OpenCL 3.0 specification is now finalized - makes everything since OpenCL 1.2 optional

The Khronos Group announces the publication of the OpenCL 3.0 specification. What makes OpenCL 3.0 unique is that The Khronos Group decided to change course by making all functionality beyond OpenCL 1.2 optional. OpenCL 3.0 uses OpenCL 1.2 as its core, meaning everything developed after that release (which was published in 2011) will be deemed optional features. So why this unusual move? It seems it was a necessity to remain relevant as since OpenCL version 2.2 was released in May 2017, not a single major chip maker has adopted it.

Today, The Khronos® Group, an open consortium of industry-leading companies creating advanced interoperability standards, publicly releases the OpenCL™ 3.0 Provisional Specifications. OpenCL 3.0 realigns the OpenCL roadmap to enable developer-requested functionality to be broadly deployed by hardware vendors, and it significantly increases deployment flexibility by empowering conformant OpenCL implementations to focus on functionality relevant to their target markets. OpenCL 3.0 also integrates subgroup functionality into the core specification, ships with a new OpenCL C 3.0 language specification, uses a new unified specification format, and introduces extensions for asynchronous data copies to enable a new class of embedded processors. The provisional OpenCL 3.0 specifications enable the developer community to provide feedback on GitHub before the specifications and conformance tests are finalized.
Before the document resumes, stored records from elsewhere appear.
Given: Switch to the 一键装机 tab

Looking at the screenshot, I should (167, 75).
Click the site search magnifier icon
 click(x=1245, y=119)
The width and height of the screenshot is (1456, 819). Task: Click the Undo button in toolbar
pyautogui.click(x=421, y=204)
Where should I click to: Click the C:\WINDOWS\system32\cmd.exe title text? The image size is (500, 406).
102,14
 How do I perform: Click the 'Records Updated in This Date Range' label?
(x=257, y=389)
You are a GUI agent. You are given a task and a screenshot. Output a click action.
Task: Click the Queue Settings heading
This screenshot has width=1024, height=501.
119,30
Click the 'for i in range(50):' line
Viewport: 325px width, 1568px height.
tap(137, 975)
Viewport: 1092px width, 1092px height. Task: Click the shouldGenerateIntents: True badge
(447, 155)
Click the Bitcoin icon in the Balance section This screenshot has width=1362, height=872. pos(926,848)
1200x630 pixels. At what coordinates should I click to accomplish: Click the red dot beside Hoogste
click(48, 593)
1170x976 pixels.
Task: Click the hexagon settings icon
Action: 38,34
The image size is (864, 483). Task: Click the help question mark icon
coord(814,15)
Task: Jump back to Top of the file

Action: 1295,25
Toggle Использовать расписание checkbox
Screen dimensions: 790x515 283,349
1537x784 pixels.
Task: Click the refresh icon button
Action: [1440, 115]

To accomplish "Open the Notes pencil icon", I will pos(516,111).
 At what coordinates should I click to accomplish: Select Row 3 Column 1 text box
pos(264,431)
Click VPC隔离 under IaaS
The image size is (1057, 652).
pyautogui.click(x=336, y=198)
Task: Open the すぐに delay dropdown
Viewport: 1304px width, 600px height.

To cater to a widening diversity of OpenCL devices, OpenCL 3.0 makes all functionality beyond version 1.2 optional. All OpenCL 1.2 applications will continue to run unchanged on any OpenCL 3.0 device. All OpenCL 2.X features are coherently defined in the new unified specification, and current OpenCL 2.X implementations that upgrade to OpenCL 3.0 can continue to ship with their existing functionality with full backwards compatibility. All OpenCL 2.X API features can be queried, and OpenCL C 3.0 adds macros for querying optional language features.

“OpenCL is the most pervasive, cross-vendor, open standard for low-level heterogeneous parallel programming—widely used by applications, libraries, engines, and compilers that need to reach the widest range of diverse processors,” said Neil Trevett, vice president at NVIDIA, president of the Khronos Group and OpenCL Working Group Chair. “OpenCL 2.X delivers significant functionality, but OpenCL 1.2 has proven itself as the baseline needed by all vendors and markets. OpenCL 3.0 integrates tightly organized optionality into the monolithic 2.2 specification, boosting deployment flexibility that will enable OpenCL to raise the bar on pervasively available functionality in future core specifications.”

For C++ kernel development, the OpenCL Working Group has transitioned from the original OpenCL C++ kernel language, defined in OpenCL 2.2, to the ‘C++ for OpenCL’ community, open-source project supported by Clang. C++ for OpenCL provides compatibility with OpenCL C, enables developers to use most C++17 features in OpenCL kernels, and is compatible with any OpenCL 2.X or OpenCL 3.0 implementation that supports SPIR-V™ ingestion.

The Extended Asynchronous Copy and Asynchronous Work Group Copy Fence extensions released alongside OpenCL 3.0 enable efficient, ordered DMA transactions as first class citizens in OpenCL—ideal for Scratch Pad Memory based devices, which require fine-grained control over buffer allocation. These extensions are the first of significant upcoming advances in OpenCL to enhance support for embedded processors.

To accompany today’s release, the OpenCL Working Group has updated its OpenCL Resource Guide to help computing specialists, developers and researchers of all skill levels effectively harness the power of OpenCL. The OpenCL Working Group will continuously evolve the guide and welcomes any feedback on how it can be improved via GitHub.